- **GIVEN DATA**
================================

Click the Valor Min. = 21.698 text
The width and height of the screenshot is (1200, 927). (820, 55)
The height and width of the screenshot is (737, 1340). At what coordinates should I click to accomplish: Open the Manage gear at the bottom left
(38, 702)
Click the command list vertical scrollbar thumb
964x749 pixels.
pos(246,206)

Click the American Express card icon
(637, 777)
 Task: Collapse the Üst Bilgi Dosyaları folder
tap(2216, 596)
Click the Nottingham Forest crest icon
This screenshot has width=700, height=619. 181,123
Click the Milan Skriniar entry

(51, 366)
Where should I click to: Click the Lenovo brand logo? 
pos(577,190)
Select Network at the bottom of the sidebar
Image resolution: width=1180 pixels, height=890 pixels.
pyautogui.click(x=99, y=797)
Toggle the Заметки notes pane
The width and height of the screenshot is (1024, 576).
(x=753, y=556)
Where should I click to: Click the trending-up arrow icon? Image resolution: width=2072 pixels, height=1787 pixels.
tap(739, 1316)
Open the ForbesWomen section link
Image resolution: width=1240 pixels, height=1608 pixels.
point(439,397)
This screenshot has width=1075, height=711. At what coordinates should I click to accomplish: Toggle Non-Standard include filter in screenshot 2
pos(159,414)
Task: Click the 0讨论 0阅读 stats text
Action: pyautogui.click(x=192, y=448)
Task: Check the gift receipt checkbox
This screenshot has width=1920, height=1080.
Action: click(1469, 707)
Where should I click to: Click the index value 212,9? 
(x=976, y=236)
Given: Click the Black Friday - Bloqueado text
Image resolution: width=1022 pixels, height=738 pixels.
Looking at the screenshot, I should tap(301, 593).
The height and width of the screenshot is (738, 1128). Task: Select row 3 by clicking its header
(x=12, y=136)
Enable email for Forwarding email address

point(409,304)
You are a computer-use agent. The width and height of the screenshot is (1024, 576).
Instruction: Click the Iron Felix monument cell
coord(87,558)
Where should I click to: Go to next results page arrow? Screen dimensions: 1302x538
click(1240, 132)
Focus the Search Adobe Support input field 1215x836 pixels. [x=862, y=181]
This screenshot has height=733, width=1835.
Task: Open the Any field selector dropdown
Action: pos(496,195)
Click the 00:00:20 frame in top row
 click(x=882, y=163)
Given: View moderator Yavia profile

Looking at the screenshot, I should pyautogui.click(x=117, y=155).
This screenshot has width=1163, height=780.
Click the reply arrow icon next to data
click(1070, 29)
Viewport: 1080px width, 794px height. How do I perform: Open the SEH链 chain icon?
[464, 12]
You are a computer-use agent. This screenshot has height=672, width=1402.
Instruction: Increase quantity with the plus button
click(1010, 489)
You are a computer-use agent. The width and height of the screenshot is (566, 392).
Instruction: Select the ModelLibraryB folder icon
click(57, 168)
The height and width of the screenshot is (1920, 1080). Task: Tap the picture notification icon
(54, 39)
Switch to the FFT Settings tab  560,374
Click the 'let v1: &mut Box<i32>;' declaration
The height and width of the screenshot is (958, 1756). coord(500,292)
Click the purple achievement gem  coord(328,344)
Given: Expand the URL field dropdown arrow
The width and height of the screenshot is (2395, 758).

================================

- **WORK TO BE COMPLETED**
In the entries above, find each line that includes the string "agent" and copy it.

- **EXERCISE RESPONSE**
You are a computer-use agent. The width and height of the screenshot is (1024, 576).
You are a computer-use agent. This screenshot has height=672, width=1402.
You are a computer-use agent. The width and height of the screenshot is (566, 392).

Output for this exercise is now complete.